You are indeed, banned from the thread for a pointless drive by threadcrap. Email me if you don't understand the problem. Plane Sailing


----------



## AlioTheFool (Dec 29, 2010)

bagger245 said:


> You are indeed, AlioTheFool.




I'll bet you feel all witty and original, right?

Rather than get into an argument with no substance, I'll present you 3 choices, feel free to act on any of them.

1) Take 5 minutes to respond to the post if you disagree with it.
2) Feel free to head over to the blog post I wrote regarding WotC broken promises and comment there (with a more complete education regarding my point) Waiting On…line – RPG Musings
3) Completely ignore me from the cover of that bridge.

Either way, please feel free to not waste anymore time with inane and childish potshots.


----------



## Rydac (Dec 29, 2010)

pedr said:


> It's in the WPN ordering system, so I'm not comfortable making it more widely available - it's not mine to share. There's not much of interest to people who aren't involved in Encounters, apart from the bits I've mentioned, so you're not missing anything!
> 
> Anyone who plays Encounters can probably ask their organiser for the details - once a session of Season 4 is scheduled, the organiser will be able to download the instructions.




No problem Pedr thanks for explaining. I run encounters at my local FLGS and they'll give me a look. I knew season 4 was available to ordrer but didn't know instructions were up. 

Another funny thing if class compendium is delayed is that the December 17th WPN newsletter with info for stores about season 4 specifically mentions the book and its involvement with the season


----------



## ristarr (Dec 29, 2010)

Nemesis Destiny said:


> A patch of rough seas slowed the freighter coming from China with the books. Maybe it even sank and they had to reprint the whole run. Who knows. I agree that it's hardly worth panicking over.




Is it possible the freighter got too close to R'yleh, awoke the Great Cthulhu and got eaten?  If this is what happened, then it is actually an event worth panicking over.


----------



## Mistwell (Dec 29, 2010)

AlioTheFool said:


> I'll bet you feel all witty and original, right?
> 
> Rather than get into an argument with no substance, I'll present you 3 choices, feel free to act on any of them.
> 
> ...




I enjoyed your blog post.  It's well written and thoughtful.  I disagree with a lot of your views, but that's secondary to my appreciation.  We just have different thresholds of patience


----------



## UngeheuerLich (Dec 29, 2010)

Actually we don´t need such a book. I would miss it if the contents of the book will go out of the window.

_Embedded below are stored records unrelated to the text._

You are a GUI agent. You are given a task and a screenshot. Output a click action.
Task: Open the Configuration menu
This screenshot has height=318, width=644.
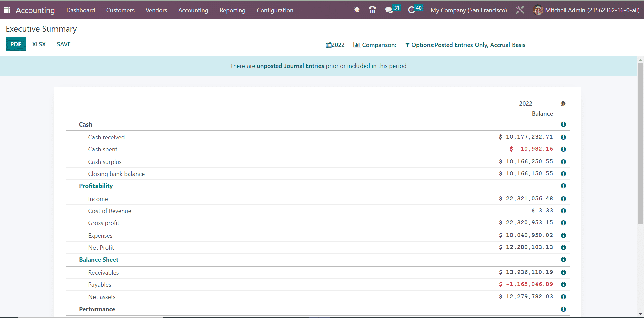click(x=275, y=10)
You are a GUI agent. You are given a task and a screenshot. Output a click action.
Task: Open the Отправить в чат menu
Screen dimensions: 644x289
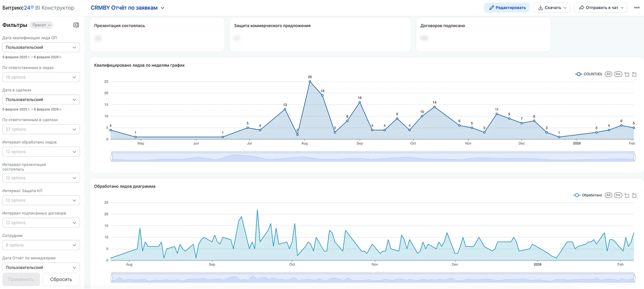[x=601, y=8]
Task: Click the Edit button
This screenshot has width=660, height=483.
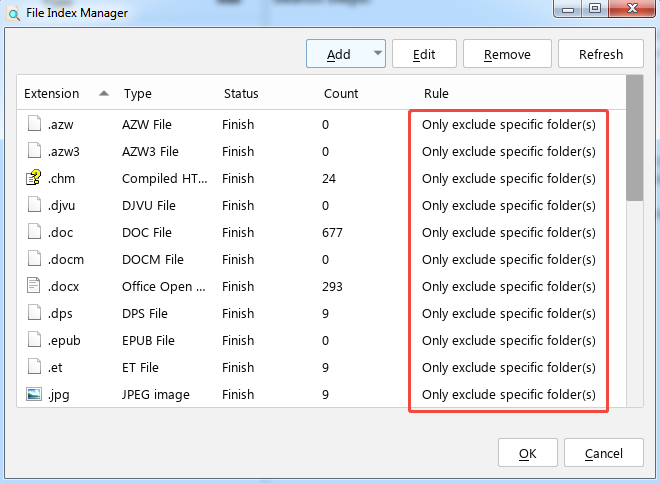Action: (424, 54)
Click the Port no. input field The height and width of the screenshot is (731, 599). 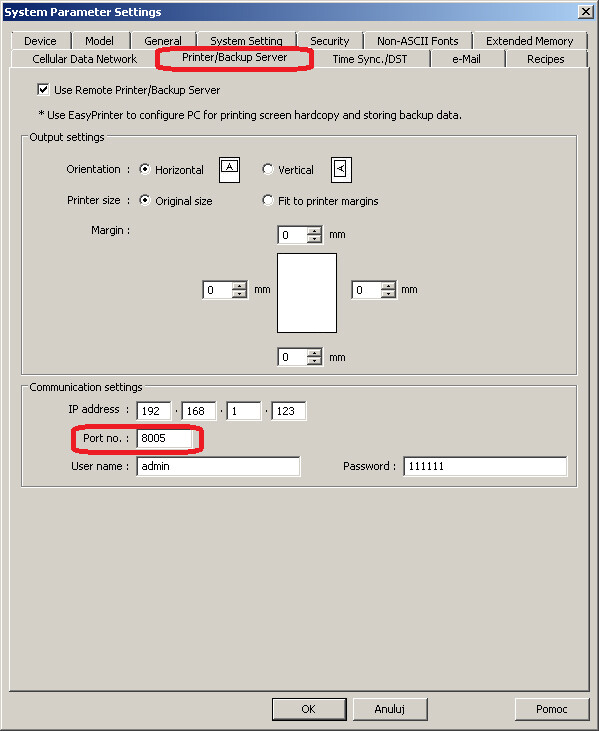164,438
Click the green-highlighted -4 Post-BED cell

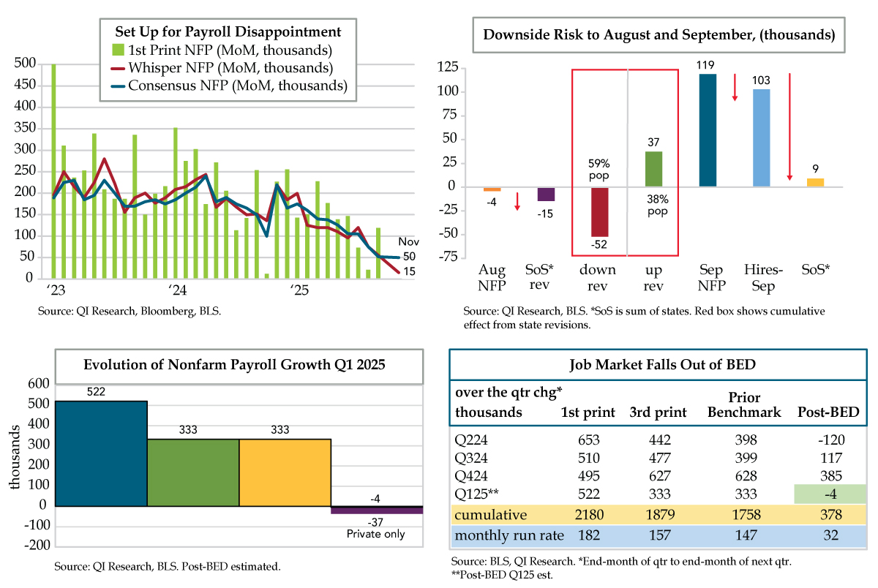point(830,494)
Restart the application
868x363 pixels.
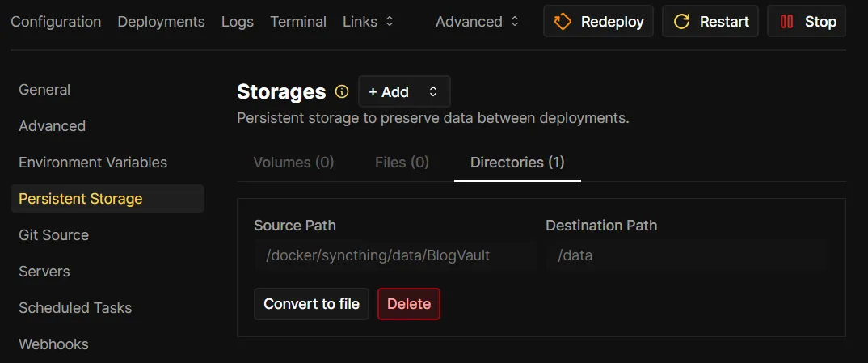(x=710, y=22)
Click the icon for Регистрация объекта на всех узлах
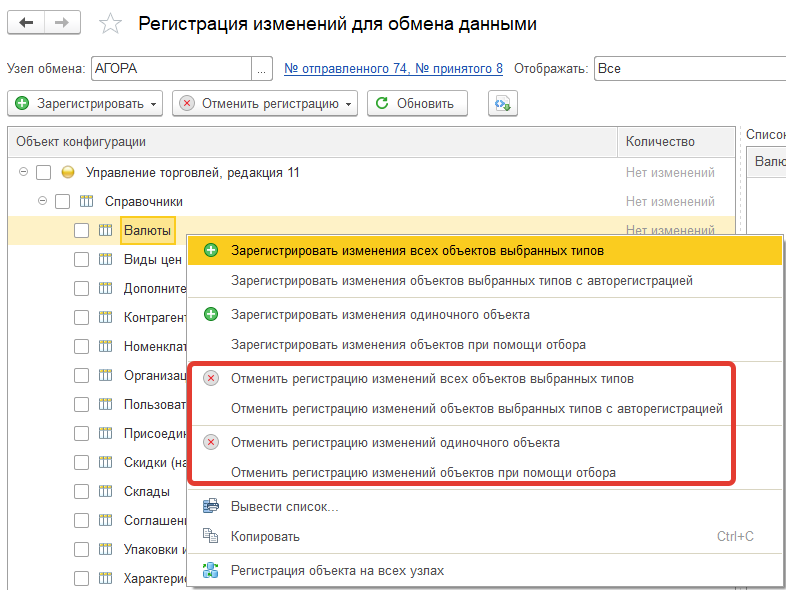This screenshot has height=590, width=786. click(210, 571)
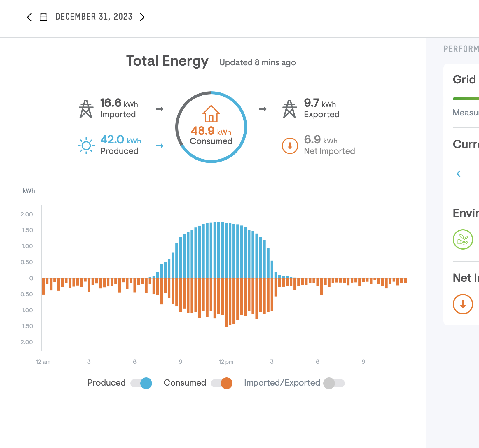Toggle off the Consumed chart series
The width and height of the screenshot is (479, 448).
[x=222, y=383]
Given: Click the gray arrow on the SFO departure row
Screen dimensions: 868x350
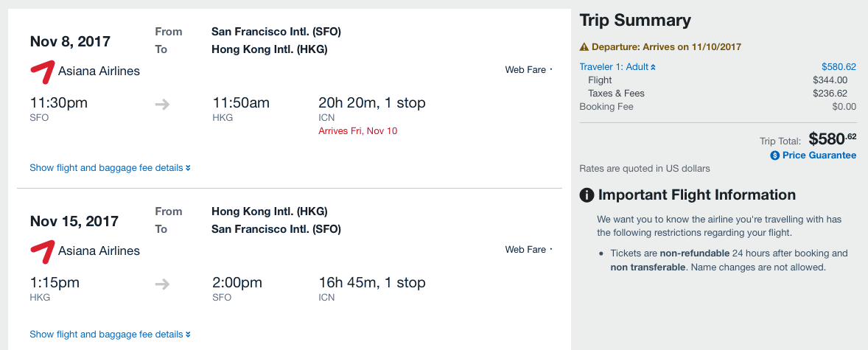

But lets think about those books. What is really in there?

- Rules for non essential classes. Check.
- Advanced backgrounds. Themes. Check.
- All those rules for non essential classes.

Why not merge those books into a single hardcover and by all means, give us a revised/advanced PHB 1.

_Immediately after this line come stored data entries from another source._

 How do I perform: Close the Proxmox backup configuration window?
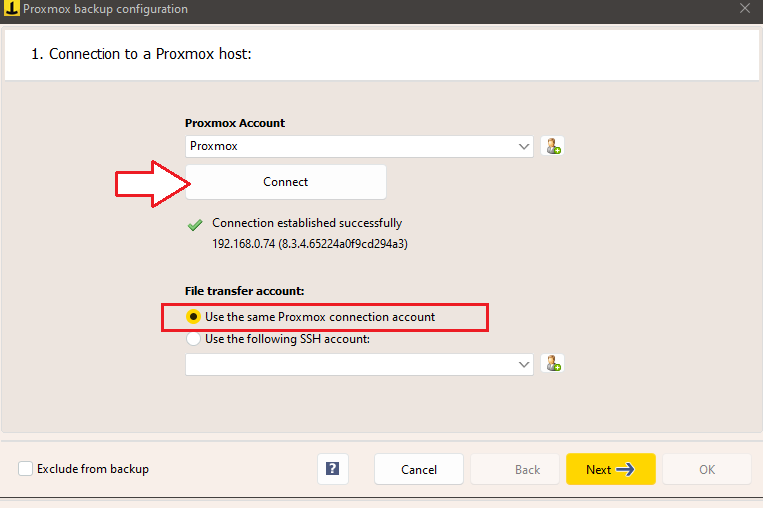tap(744, 9)
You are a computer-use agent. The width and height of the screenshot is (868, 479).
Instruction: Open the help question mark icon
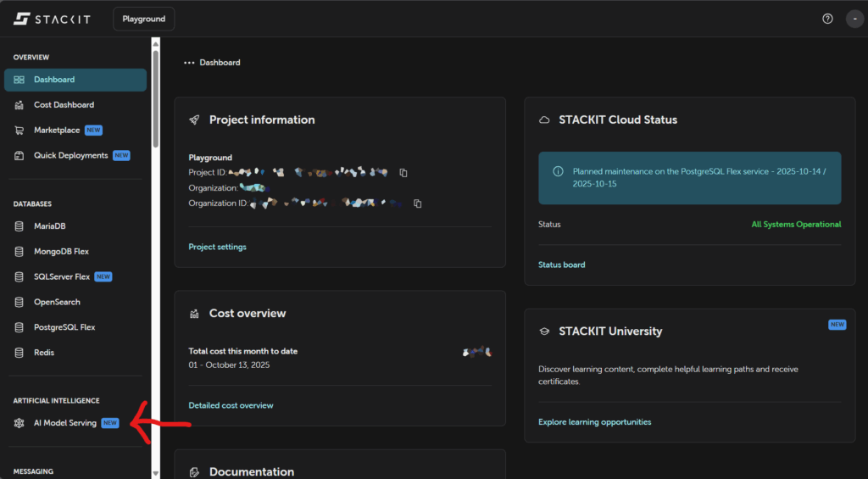827,19
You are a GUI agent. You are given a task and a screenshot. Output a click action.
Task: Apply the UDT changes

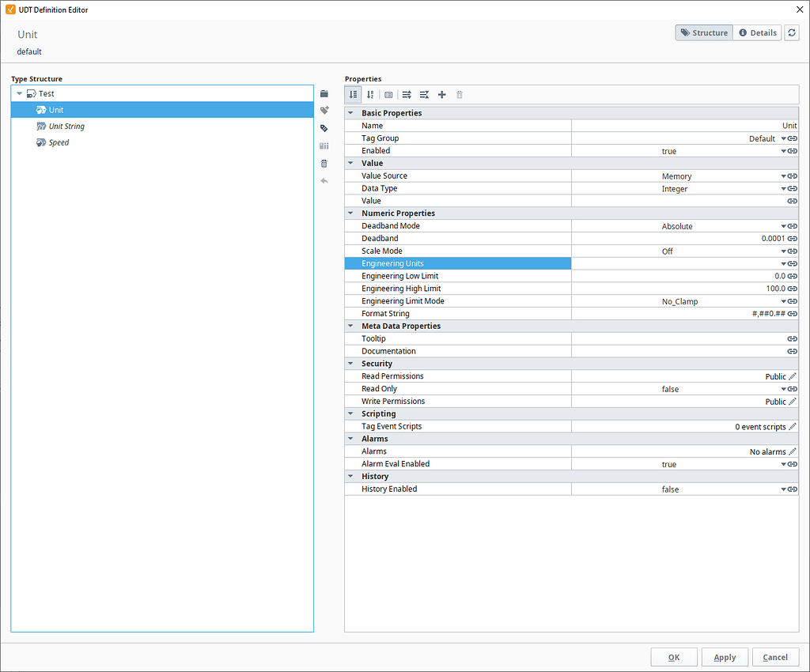click(x=725, y=657)
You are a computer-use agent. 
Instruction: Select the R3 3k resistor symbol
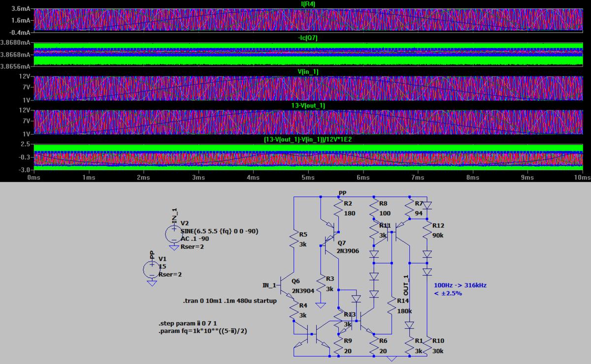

They won´t go out and throw it all away... hopefully.


----------



## AlioTheFool (Dec 30, 2010)

Mistwell said:


> I enjoyed your blog post.  It's well written and thoughtful.  I disagree with a lot of your views, but that's secondary to my appreciation.  We just have different thresholds of patience




Disagreement is completely acceptable. I don't necessarily expect anyone to agree with me. I simply present my argument as clearly as I possibly can, and let the reader do with it what they will.

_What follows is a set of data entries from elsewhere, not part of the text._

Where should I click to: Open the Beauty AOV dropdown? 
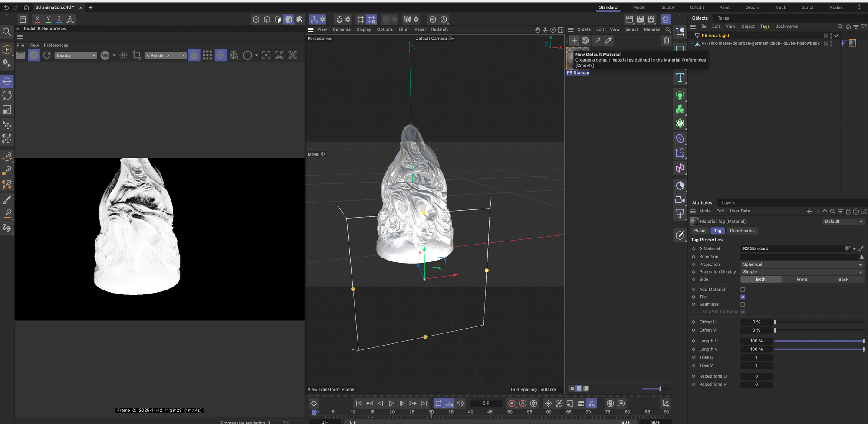(x=76, y=55)
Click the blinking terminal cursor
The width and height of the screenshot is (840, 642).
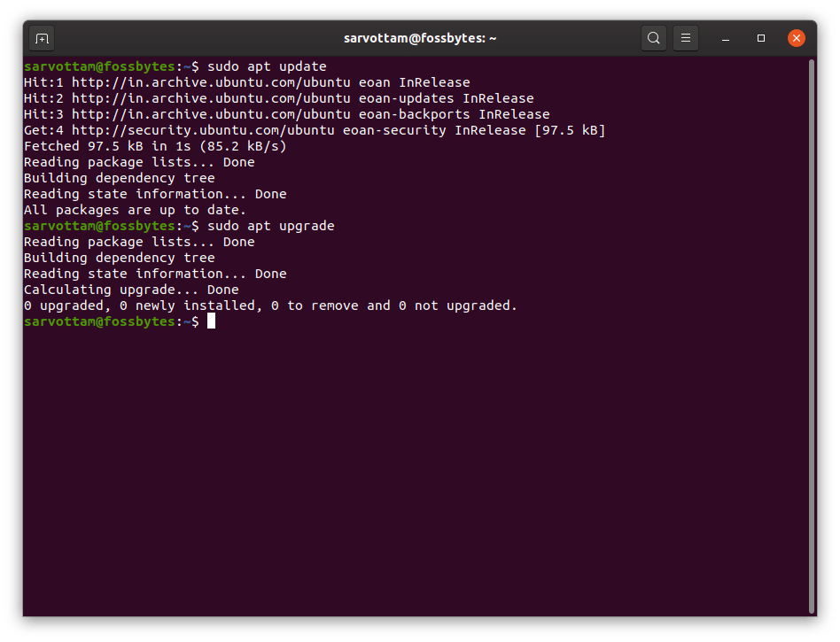tap(212, 321)
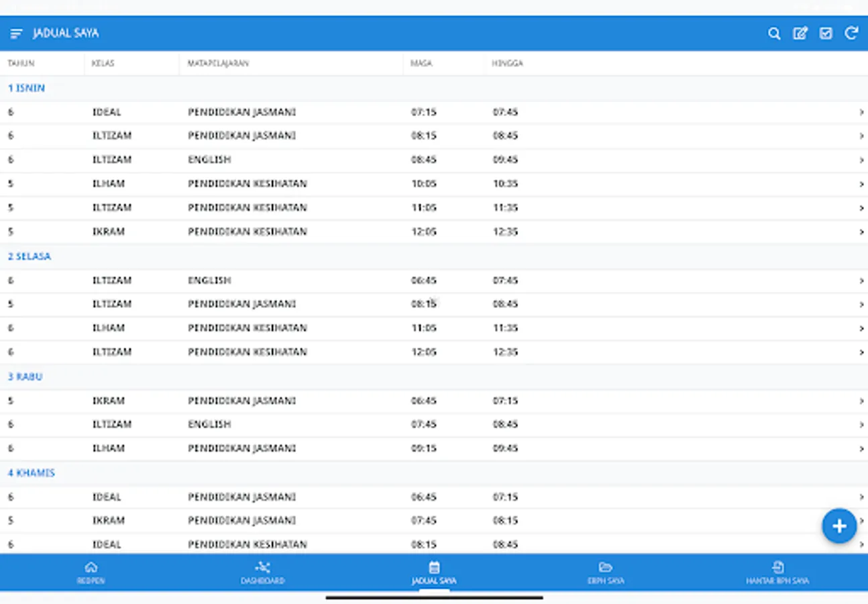This screenshot has width=868, height=604.
Task: Open search in Jadual Saya toolbar
Action: click(x=775, y=33)

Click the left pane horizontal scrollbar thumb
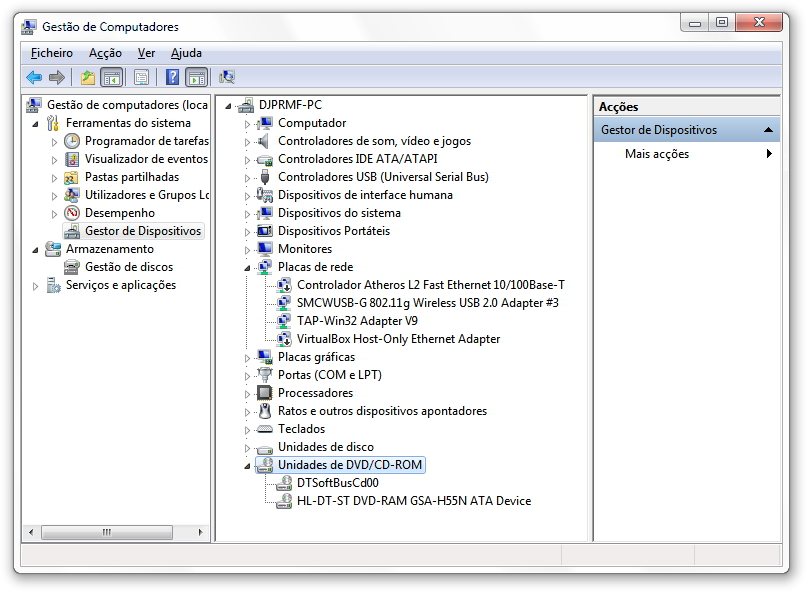click(x=107, y=532)
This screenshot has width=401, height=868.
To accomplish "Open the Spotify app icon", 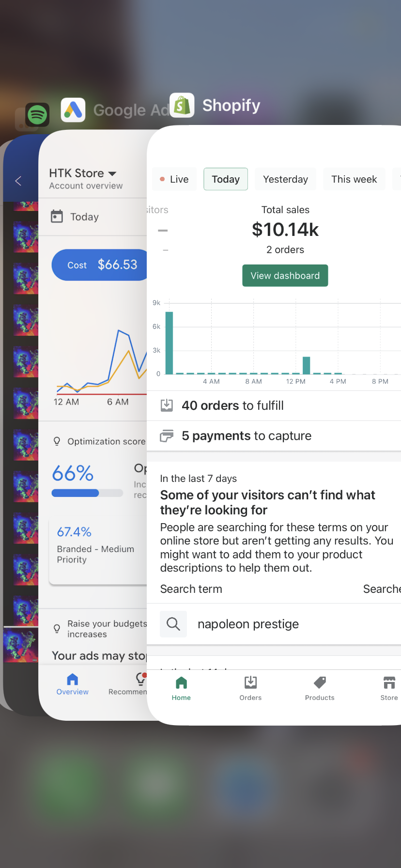I will point(37,115).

I just don't quietly suffer insults or straw man arguments. If someone disagrees with me, and chooses to present their side, we can debate. Otherwise, the best bet is to leave me be.

Thank you for your compliment. It is truly appreciated. As for your patience level, it's better to be like you. I spend far too much time being angry.


----------



## caudor (Dec 30, 2010)

Hum...I just saw Heroes of Sword & Spell on Amazon just a moment ago.  Release date of Feb 15, 2011.


----------



## Reaper Steve (Dec 30, 2010)

At first I was concerned when I noticed the Class Compendium gone. That increased when other products disappeared as well. But reading this thread and thinking more about it for the last few days has given me a new, more optimistic viewpoint:

With one exception*, the Essentials products have been very well executed. I can tell there was a guiding vision behind them all, making sure they each were super individual products that also had amazing synergy together.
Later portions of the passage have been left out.